Pursing his lips with subtle amusement, the doctor offered a nod. “I suppose so.”
Turning pale, Jax straightened his posture. “Sir, I have a question.”
“Go ahead,” the doctor replied, still distracted by the comedic nature of their exchange.
“Did the Zs take the Moon Base, or do we still have control?”
The doctor blinked, focusing on him with narrowed eyes. “The Zs?”
“The zombies, sir,” Jax clarified matter-of-factly.
Turning from the table, the doctor rubbed his thumb and forefinger into his eyes to release the tension. “Undead,” he said aloud, identifying the trigger word. Sighing, he reached into the folds of his lab coat as he turned back, producing a pistol that he easily leveled at the man’s head and fired. Gore splashed against the wall and the body collapsed forward on the table, lifeless. Tilting his head to the ceiling, the doctor stoically spoke his report, “Subject twenty-seven terminated due to faulty data transfer. Download incomplete.”
The main door opened into the room, giving way to an officer dressed in a formal uniform with numerous trinkets shining proudly on his chest. Casting a disapproving look at the fallen soldier, he redirected his disdain to the doctor. “What happened this time?”
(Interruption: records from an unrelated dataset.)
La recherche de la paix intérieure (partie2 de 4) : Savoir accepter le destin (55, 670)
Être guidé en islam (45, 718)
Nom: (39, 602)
“General,” the doctor offered a lackluster greeting. Replacing the pistol, he braced both hands atop the table with a heavy, weary push to his feet. “The system still isn’t able to separate actual events that the subject experienced from dream sequences that he perceived as real. He apparently remembered a dream fighting zombies on the Moon. The word undead must have caused the server context recognition to give him a packet of information that he thought was real.”
“Well, fix it,” the general demanded, turning around to exit. “We’ve got plenty of vegetables left for you to practice on, but let me know if you run out of bullets.”
Frowning after the general, the doctor took a moment to recuperate before looking up to the ceiling again. “Sally, send in someone to make arrangements for the body, please. Then contact the coma ward. We’re going to need another blank disc.”